13. RELATED PARTY TRANSCATIONS
All related party transactions occurred in the normal course of operations.
West African Minerals Limited (“WAML”)
WAML is a related party of the Company as it shares a common director, Willy Simon. In 2018, the Company disposed of its Cameroon operations by way of an in-specie distribution of all of its shares in Ferrum Resources Limited (renamed West African Minerals Limited) to shareholders. As part of this transaction, the Group had agreed to a deed of release with WAML whereby it agreed to write off $17,056,070 of loans in exchange for shares in WAML to be distributed as part of the in-specie distribution. A remaining amount of $3,400,000 is still outstanding from WAML, however, after careful consideration of the operations of WAML and its subsidiaries, the Company decided to impair this receivable down to £nil in 2018 as it does not expect to recover any of this outstanding debt. In addition to the $3,400,000 outstanding was a working capital loan advance of $600,000.
As at 30 September 2021, no further amounts were payable or funded under the working capital loan facility as the loan had been fully drawn down upon in the year to 31 March 2021. As the Company does not expect to recover any of this outstanding debt, it has been impaired as incurred.
Tiziana Life Sciences PLC
Tiziana Life Sciences PLC is a related party as it shares common Directors and officers. The Company share premises and other resources with Tiziana Life Sciences PLC and there is a shared services agreement in place between Company and Tiziana Life Sciences PLC. As at 30 September 2021, the Company had incurred £42,387 (30 September 2020: £42,055) worth of costs in relation to this agreement and at 30 September 2021, £20,722 (30 September 2020: £10,775) was due to Tiziana Life Sciences PLC.
Panetta Partners Limited
Panetta Partners Limited is a related party as it is a shareholder of the Company and also a vendor. The Company has entered into a Deed of Assignment with Panetta Partners whereby the Company has the licence and sub-licence of certain research and development assets in relation to the Chemerin product, assigned to it.
Directors
Gabriele Cerrone, the Company’s non-executive Chairman is also a director of Panetta Partners Ltd. As at 30 September 2021, there is a balance due to the Group by the Non-Executive Chairman of £71,135 for the exercise of warrants belonging to Panetta Partner Ltd. The balance is to be offset against fees earned by Gabriele Cerrone during the year to March 2022. As at March 31, 2021, £886,909 was owed to Gabriele Cerrone due to a Chairman’s bonus.
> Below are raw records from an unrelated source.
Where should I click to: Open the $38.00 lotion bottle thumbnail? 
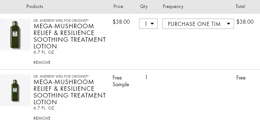pos(15,35)
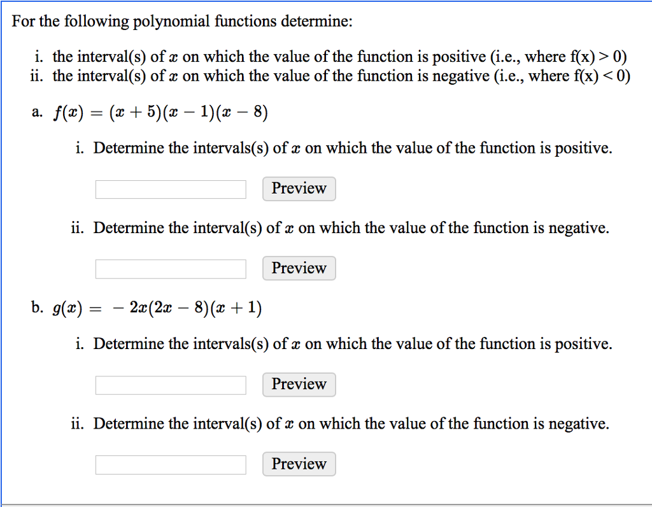The width and height of the screenshot is (652, 507).
Task: Click the answer box for f(x) negative intervals
Action: coord(170,268)
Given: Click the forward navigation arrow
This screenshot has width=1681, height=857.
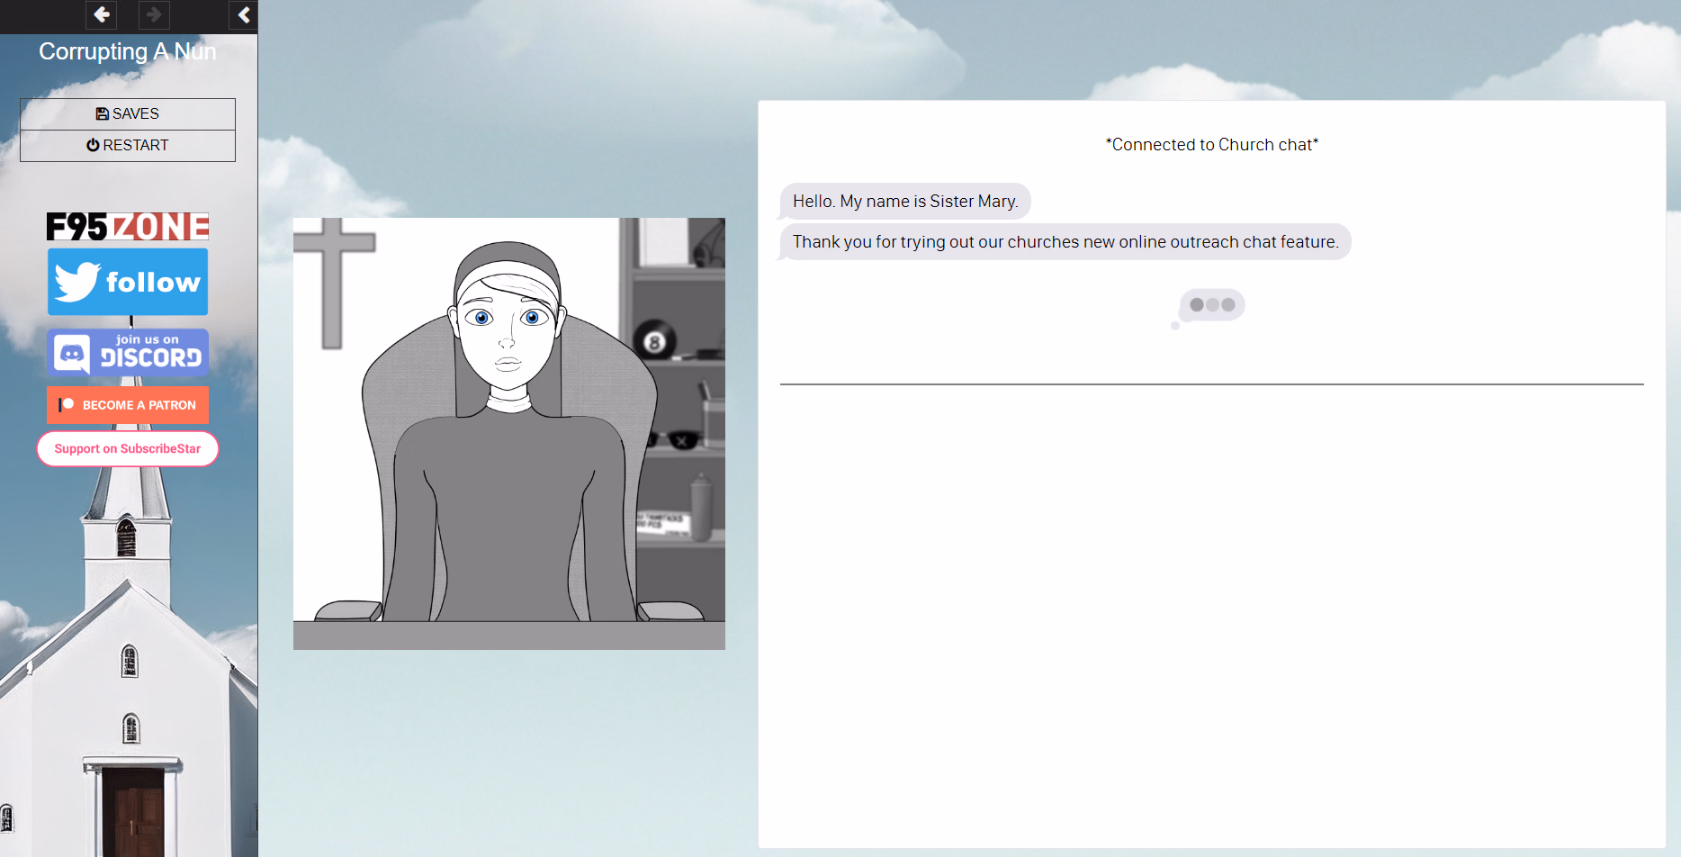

14. COMMITMENTS AND CONTINGENCIES
The Group’s main financial commitments relate to the contractual payments in respect of its licensing agreements. Due to the uncertain nature of scientific research and development and the length of time required to reach commercialisation of the products of this research and development, pre-clinical, clinical and commercial milestone obligations are not detailed until there is a reasonable certainty that the obligation will become payable. Contractual commitments are detailed where amounts are known and certain.
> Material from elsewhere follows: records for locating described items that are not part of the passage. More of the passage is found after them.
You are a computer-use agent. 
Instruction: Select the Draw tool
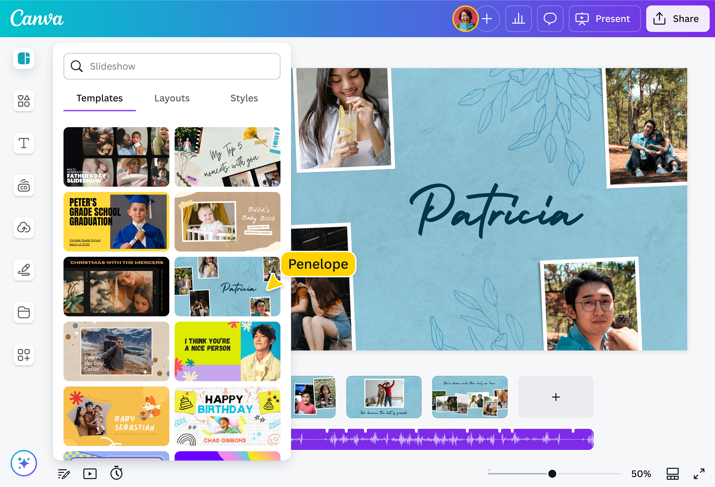pyautogui.click(x=24, y=270)
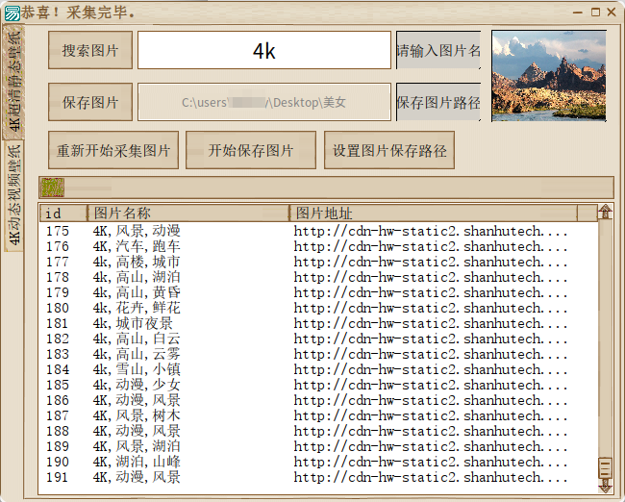Click the save path field
This screenshot has height=502, width=625.
click(x=264, y=102)
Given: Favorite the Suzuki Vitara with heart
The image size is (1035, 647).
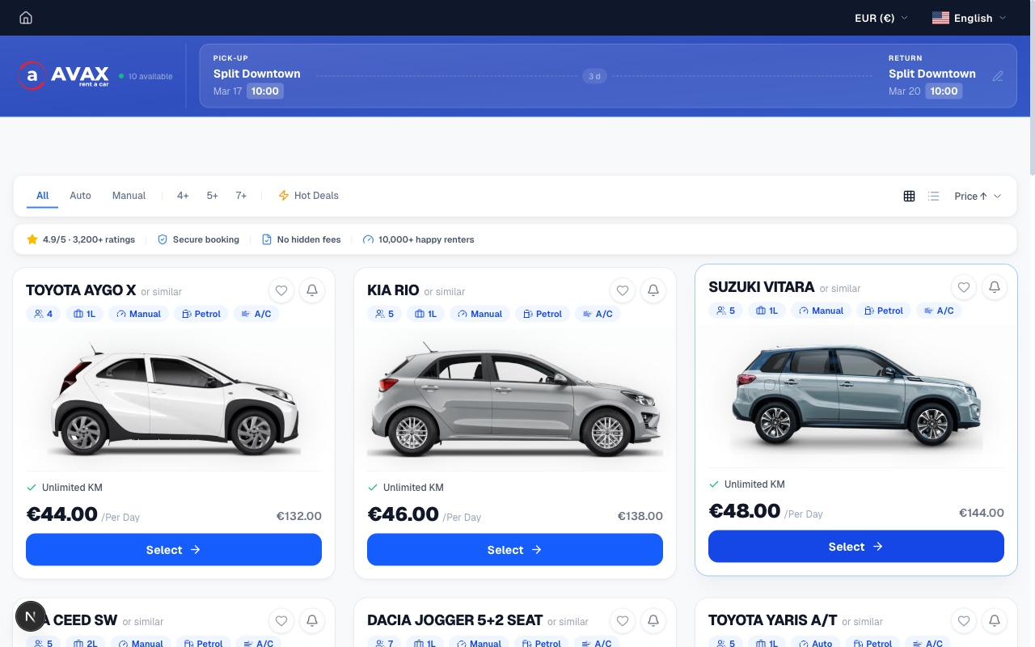Looking at the screenshot, I should (964, 287).
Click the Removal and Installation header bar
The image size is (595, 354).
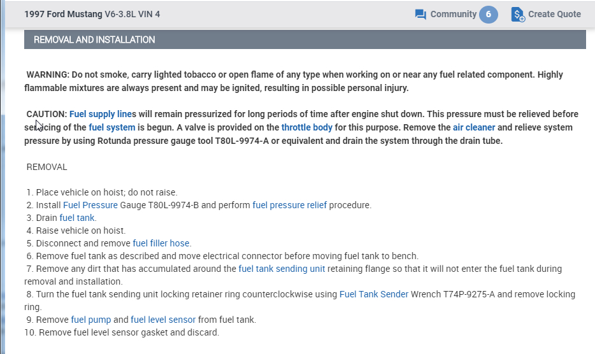[x=305, y=39]
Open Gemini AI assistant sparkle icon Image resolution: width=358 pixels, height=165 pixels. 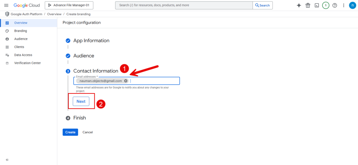(x=299, y=6)
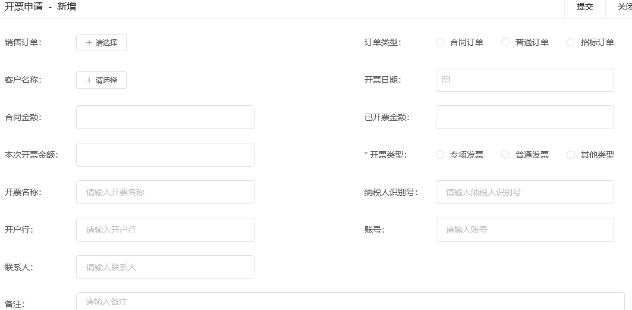Choose 普通发票 as the invoice type
This screenshot has width=632, height=310.
(x=505, y=155)
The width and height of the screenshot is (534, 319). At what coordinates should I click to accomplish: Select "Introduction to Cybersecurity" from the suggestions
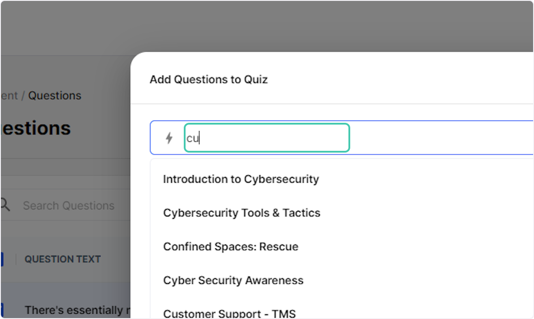coord(241,179)
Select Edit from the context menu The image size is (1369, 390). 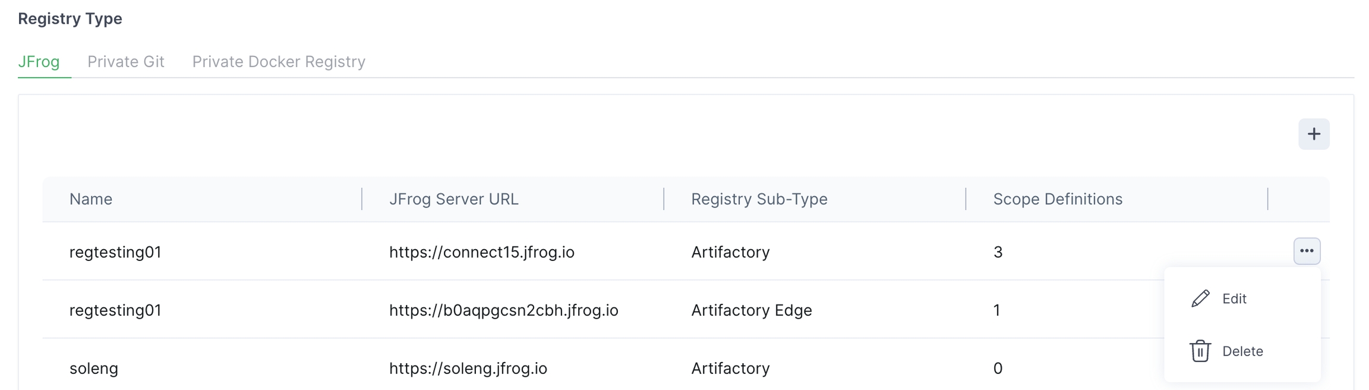[1234, 298]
The Group also has a commitment to issue warrants when the remaining Convertible Loan Notes entered into in May 2020 are converted into shares. The shares will be issued with a warrant attached at an exercise price of 0.4p (with a maximum life of 5 years from the date of issue of the CLN, regardless of the conversion date).
15. POST BALANCE SHEET EVENTS
On 1 December 2021, the Group announced that Bernard Denoyer has been appointed as a non-executive director of the Company with immediate effect.